## Passage shown
# UT trip suggestions



## JHeagz (Oct 21, 2012)

I'll be heading out to UT w/ some friends for a long weekend in the beginning of Feb. We're debating btw staying in SLC or Ogden. Think we definitely want to check out Power Mountain one of the days, because we've been to Snowbird a bunch and want to try something different. Also heard Snowbasin is pretty bad ass. Any thoughts on Pow Mow or which town may have a little more action for apres or nightlife?


----------



## neednsnow (Nov 30, 2007)

Ogden is a bit more rusty/rough around the edges than SLC is. I've been snowboarding a number of times and the ONLY time I've witnessed a true fight (cops and handcuffs) was one evening in Ogden. It is also much much closer to where you are heading, so I'd suggest staying there or even staying in Eden, which is even closer to the hills.....though a drive from the festivities in Ogden. That being said, if you've ridden Snowbird a bunch, then Pow Mow and Basin will be a definite change of Pace. Personally, I really enjoy Snowbasin, particularly the Strawberry side tons of terrain that doesn't get beat-up nearly as quickly as the Bird. Its been about 4 years since I've been to Pow Mow, but it was a low-key mom and pop operation. 

A must stop for a beer and burger is the Shooting Star Saloon in Huntsville, UT. True old-tyme place! The drive to Park City is worth a evening's effort, too. Great town and it'll probably be pretty low-key in Feb since they'll still be hungover from the Sundance Film Fest.


----------



## hikeswithdogs (Sep 23, 2011)

The Ogden resorts(PowMow and SnowBasin) are my favorite places to ride in Utah

Don't forget about the cheap cat rides at PowMow, WAY worth your money


----------



## JHeagz (Oct 21, 2012)

Thanks guys...The powder cats are the reason why I want to check it out. Keeping my fingers crossed that UT gets some good snow this year and we can forget about 2011/2.

Neednsnow, are you suggesting that Ogden is sketchy or just that people get a little rowdy? Do they have a good bar/restaurant scene? We'll be a crew of 5 dudes, so not really concerned about people picking fights.


----------



## hikeswithdogs (Sep 23, 2011)

Well they got 50" over the last 3 days........that should be a good start.


----------



## JHeagz (Oct 21, 2012)

hikeswithdogs said:


> Well they got 50" over the last 3 days........that should be a good start.


 <looking into flights>


----------



## hikeswithdogs (Sep 23, 2011)

JHeagz said:


> <looking into flights>


Yep Brighton opens tomorrow(Snowbird Wednesday, Solitude Thursday) and the the rest of the resorts every 1-3 days.


----------



## snowvols (Apr 16, 2008)

Toured at Basin a few weeks ago. Place is pretty sick for sure. The area to the right I forgot the name of the chute but where the gazex tubes are is nice and steep. Are you coming down to the city at all? What kind of atmosphere are you looking for?


----------



## JHeagz (Oct 21, 2012)

We're looking for an area w/ some bars/restaurants...probably won't stay out very late, but something to do after boarding would be nice. Also it will be superbowl weekend when we're there, so we'd love to be near a sports bar. As far as accommodations, we're a group of guys, so we're cool w/ a cheap motel. As long as there is heat and hot water the cheaper the better.

## Problem to solve
Could you return the stretch of the Utah trip thread from "Yep Brighton opens" up to and including "(Apr 16, 2008)", copied word for word?

## Dataset content
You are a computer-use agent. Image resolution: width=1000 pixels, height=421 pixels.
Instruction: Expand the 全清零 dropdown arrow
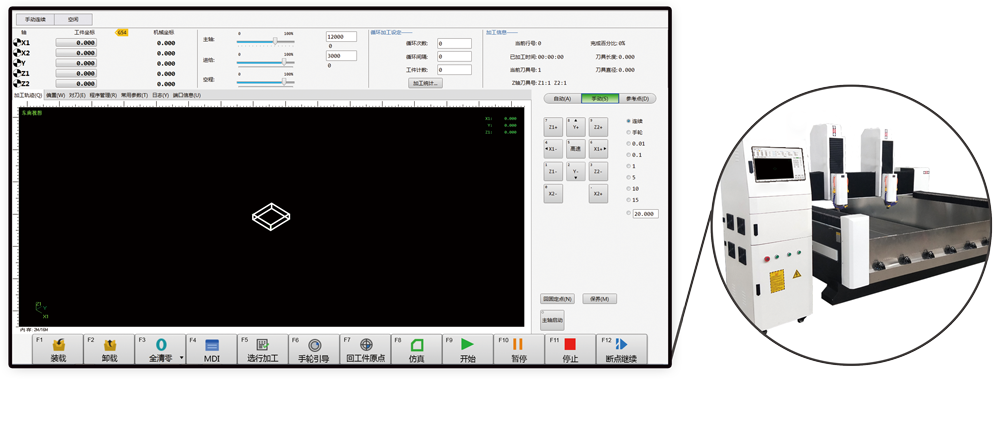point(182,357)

## The result
Yep Brighton opens tomorrow(Snowbird Wednesday, Solitude Thursday) and the the rest of the resorts every 1-3 days.


----------



## snowvols (Apr 16, 2008)